This Golang package provides helpers to construct AWS Lambda middlewares. It works very similarly to HTTP Middlewares you would find on your favourite HTTP server library.
- Only use the AWS Lambda SDK interfaces, no reflection, no type casting
- Composable, you can compose Middlewares together into a Middleware Chain
go get -u github.com/easyCZ/aws-lambda-middleware
Full example available in ./middleware_example_test.go.
import (
"context"
"log"
"github.com/easyCZ/aws-lambda-middleware"
"github.com/aws/aws-lambda-go/lambda"
"github.com/aws/aws-lambda-go/lambdacontext"
)
type HandlerPayload struct {
Value string `json:"value"`
}
func ExampleMiddleware() {
logger := log.Default()
myLambdaHandler := func(ctx context.Context, payload HandlerPayload) error {
logger.Printf("Handling lambda invocation for payload: %v\n", payload)
return nil
}
handler := lambda.NewHandler(myLambdaHandler)
handler = lambdamiddleware.Chain(handler, []lambdamiddleware.Middleware{
LoggingMiddleware(logger),
ContextExtendMiddleware,
}...)
// start your lambda
lambda.StartHandler(handler)
}
// LoggingMiddleware is a constructor, it allows us to inject dependencies into this middleware.
func LoggingMiddleware(logger *log.Logger) lambdamiddleware.Middleware {
// We return a Middleware which has access to our logger in a closure
return func(next lambda.Handler) lambda.Handler {
// Middleware must return a handler. We use the HandlerFunc helper to write a handler as a single function.
return lambdamiddleware.HandlerFunc(func(ctx context.Context, bytes []byte) ([]byte, error) {
// Extract invocation information from the context.

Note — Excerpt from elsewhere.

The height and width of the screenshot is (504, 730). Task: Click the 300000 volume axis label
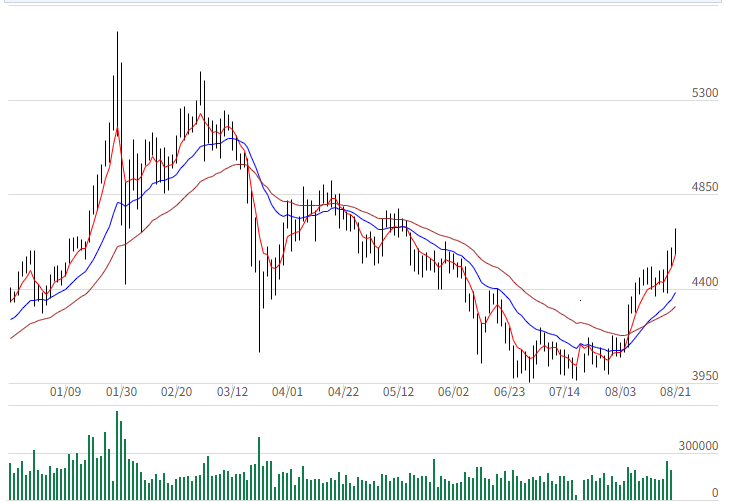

This is populated from the lambda runtime and the internal lambda.Handler implementation.
lctx, _ := lambdacontext.FromContext(ctx)
// Print the request body, and the request ID.
// You may want to attach this as structured fields to your *smart* logger.
logger.Printf("Handing lambda invocation. Request ID: %s. Body: %s\n", lctx.AwsRequestID, string(bytes))
// Trigger the next middleware in the chain. This may be the actual handler, or another Middleware.
response, err := next.Invoke(ctx, bytes)
// We have access to the response, we can choose to log it.
if err != nil {
logger.Printf("Finished lambda invocation with error: %s. Request ID: %s. Response: %s.", err.Error(), lctx.AwsRequestID, string(response))
} else {
logger.Printf("Finished lambda invocation with OK. Request ID: %s. Response: %s.", lctx.AwsRequestID, string(response))
}
// We return the response and the error back to the Middleware before us, or to the AWS Runtime.
return response, err
})
}
}
// ContextExtendMiddleware is a middleware which extends the context with a value
// ContextExtendMiddleware is an example where we do not use a constructor to contruct the middleware, instead we implement the Middleware type directly.
func ContextExtendMiddleware(next lambda.Handler) lambda.Handler {
// We return a HandlerFunc to get access to the request context.
return lambdamiddleware.HandlerFunc(func(ctx context.Context, bytes []byte) ([]byte, error) {
// Attach a custom value to the context.
ctx = context.WithValue(ctx, "my_key", "my_value")
// Directly invoke the next handler, without capturing the response and error - we do not need them in this case.
return next.Invoke(ctx, bytes)
})
}
Contributions welcome. Please raise a Pull Request.